Norman Blake plays his 1928 Martin 00-45
Photograph by Anne Hamersky.

Rural Roots
The gospel according to Norman Blake

By Scott Nygaard

Norman Blake’s career has taken him all over the map—musically and literally. He grew up in Rising Fawn and Sulphur Springs, Georgia, and after picking up the guitar at age 11, joined the Dixie Drifters and appeared on the Tennessee Barn Dance in Knoxville, Tennessee, at the age of 16. After playing fiddle, Dobro, mandolin, and guitar in bluegrass and country dance bands throughout the South (and in Panama, where he served a stint in the army), Blake found himself in Nashville in the late ’60s backing up Johnny Cash, Bob Dylan, Kris Kristofferson, and John Hartford. He participated in the groundbreaking Will the Circle Be Unbroken sessions and gained legendary status as a flatpicker with a series of influential solo albums in the early ’70s. More recently he has accompanied alt-country standard bearer Steve Earle on his comeback acoustic Train A Comin’ album, played in the studio with June Carter Cash, and released a duo album with western swing guitarist Rich O’Brien.

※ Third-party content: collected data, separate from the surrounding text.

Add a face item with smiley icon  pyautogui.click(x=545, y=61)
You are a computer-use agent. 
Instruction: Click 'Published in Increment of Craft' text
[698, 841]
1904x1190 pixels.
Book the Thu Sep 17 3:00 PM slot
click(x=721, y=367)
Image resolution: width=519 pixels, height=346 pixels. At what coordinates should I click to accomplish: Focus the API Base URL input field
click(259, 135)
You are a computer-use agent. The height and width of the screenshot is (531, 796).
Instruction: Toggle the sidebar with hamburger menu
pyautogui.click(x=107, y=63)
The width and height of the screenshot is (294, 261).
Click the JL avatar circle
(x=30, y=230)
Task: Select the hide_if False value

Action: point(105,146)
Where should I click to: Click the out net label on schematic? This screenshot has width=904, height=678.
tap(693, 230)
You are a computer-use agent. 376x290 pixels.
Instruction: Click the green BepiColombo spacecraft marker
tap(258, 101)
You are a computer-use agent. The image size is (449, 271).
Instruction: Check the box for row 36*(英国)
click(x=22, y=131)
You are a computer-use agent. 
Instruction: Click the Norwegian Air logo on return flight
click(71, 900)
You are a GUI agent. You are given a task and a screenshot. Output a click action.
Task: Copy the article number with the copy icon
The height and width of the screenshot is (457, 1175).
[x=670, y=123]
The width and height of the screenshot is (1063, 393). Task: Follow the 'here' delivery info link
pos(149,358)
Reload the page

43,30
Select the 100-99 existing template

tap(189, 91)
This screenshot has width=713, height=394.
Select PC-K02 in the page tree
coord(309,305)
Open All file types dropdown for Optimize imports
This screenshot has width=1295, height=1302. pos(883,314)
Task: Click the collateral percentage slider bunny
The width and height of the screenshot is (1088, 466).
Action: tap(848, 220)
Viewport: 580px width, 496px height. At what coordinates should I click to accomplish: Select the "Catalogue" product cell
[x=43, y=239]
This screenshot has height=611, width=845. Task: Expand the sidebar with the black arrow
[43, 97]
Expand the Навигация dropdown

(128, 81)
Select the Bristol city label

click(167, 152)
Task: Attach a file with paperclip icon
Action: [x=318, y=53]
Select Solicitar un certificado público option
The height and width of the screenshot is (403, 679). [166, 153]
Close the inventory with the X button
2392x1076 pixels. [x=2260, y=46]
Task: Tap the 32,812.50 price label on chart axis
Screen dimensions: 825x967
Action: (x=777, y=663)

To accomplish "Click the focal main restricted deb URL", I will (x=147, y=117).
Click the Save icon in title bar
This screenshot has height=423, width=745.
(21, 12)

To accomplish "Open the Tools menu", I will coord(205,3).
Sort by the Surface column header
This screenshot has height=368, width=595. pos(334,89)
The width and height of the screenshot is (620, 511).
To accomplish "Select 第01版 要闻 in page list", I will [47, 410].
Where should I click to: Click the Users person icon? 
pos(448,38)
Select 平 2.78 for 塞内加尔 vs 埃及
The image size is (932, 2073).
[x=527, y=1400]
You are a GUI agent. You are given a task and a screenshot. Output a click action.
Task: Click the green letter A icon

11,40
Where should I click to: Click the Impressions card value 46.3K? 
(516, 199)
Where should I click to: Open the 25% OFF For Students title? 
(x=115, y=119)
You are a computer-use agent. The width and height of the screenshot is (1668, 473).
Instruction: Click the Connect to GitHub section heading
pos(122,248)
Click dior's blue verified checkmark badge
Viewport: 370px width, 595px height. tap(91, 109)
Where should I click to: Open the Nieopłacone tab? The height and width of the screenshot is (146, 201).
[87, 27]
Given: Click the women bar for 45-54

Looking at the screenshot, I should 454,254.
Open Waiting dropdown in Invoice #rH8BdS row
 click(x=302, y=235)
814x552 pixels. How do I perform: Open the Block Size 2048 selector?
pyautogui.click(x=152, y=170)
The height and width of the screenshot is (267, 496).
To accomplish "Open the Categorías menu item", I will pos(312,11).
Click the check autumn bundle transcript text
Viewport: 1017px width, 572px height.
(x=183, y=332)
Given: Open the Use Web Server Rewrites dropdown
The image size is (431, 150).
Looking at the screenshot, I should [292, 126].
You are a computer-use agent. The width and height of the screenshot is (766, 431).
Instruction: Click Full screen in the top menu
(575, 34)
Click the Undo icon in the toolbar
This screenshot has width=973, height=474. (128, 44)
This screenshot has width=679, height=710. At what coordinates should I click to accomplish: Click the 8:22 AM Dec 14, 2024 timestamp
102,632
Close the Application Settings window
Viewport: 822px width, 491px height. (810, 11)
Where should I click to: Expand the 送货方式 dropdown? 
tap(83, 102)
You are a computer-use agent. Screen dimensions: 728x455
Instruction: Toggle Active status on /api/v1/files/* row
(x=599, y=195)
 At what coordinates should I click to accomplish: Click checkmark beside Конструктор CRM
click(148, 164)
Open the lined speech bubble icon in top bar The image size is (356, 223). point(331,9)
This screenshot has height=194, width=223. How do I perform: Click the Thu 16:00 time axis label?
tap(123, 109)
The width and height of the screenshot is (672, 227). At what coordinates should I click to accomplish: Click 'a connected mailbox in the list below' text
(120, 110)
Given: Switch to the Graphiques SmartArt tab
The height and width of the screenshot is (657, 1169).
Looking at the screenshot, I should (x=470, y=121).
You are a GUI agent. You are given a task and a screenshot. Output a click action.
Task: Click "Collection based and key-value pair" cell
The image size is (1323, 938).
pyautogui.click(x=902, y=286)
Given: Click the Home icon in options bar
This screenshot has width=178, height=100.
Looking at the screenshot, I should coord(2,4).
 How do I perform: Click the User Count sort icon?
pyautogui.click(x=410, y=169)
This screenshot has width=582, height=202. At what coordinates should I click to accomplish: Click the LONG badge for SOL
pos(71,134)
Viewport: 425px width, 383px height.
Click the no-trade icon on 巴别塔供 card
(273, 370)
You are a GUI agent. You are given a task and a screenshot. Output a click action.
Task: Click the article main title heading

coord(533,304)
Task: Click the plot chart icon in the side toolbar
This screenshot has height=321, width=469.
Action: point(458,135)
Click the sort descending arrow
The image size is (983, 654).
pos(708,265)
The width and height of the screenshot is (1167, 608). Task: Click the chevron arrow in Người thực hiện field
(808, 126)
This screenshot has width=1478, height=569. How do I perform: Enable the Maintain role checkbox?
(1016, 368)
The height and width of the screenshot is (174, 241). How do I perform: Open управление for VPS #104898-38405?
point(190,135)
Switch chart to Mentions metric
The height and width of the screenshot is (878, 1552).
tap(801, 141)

Blake’s recorded work with his wife Nancy, the Rising Fawn String Ensemble, Tony Rice and Doc Watson, and as a solo artist constitutes one of the most varied and fascinating collections of traditional American music extant. His recordings run the gamut of rural music—from breakdowns and waltzes played on fiddle, mandolin, guitar, cello, and banjo, to story songs and ballads whose subjects range over the width and breadth of U.S. history, culture, and geography, to blues, rags, and cakewalks performed on every imaginable stringed instrument.

Since 1995, Blake has primarily performed solo, and his repertoire, well-illustrated on his 1998 release, Chattanooga Sugar Babe, is as likely to include cowboy ballads, fingerpicked ragtime instrumentals, self-penned railroad songs, blues chestnuts, and old-time ephemera as it is the fiery flatpicked fiddle tunes for which he is best known. Blake maintains a stolidly original approach to traditional music and is well-recognized by the mainstream music world for the integrity of his vision; Chattanooga Sugar Babe was the fifth consecutive Blake album to be nominated for a Grammy.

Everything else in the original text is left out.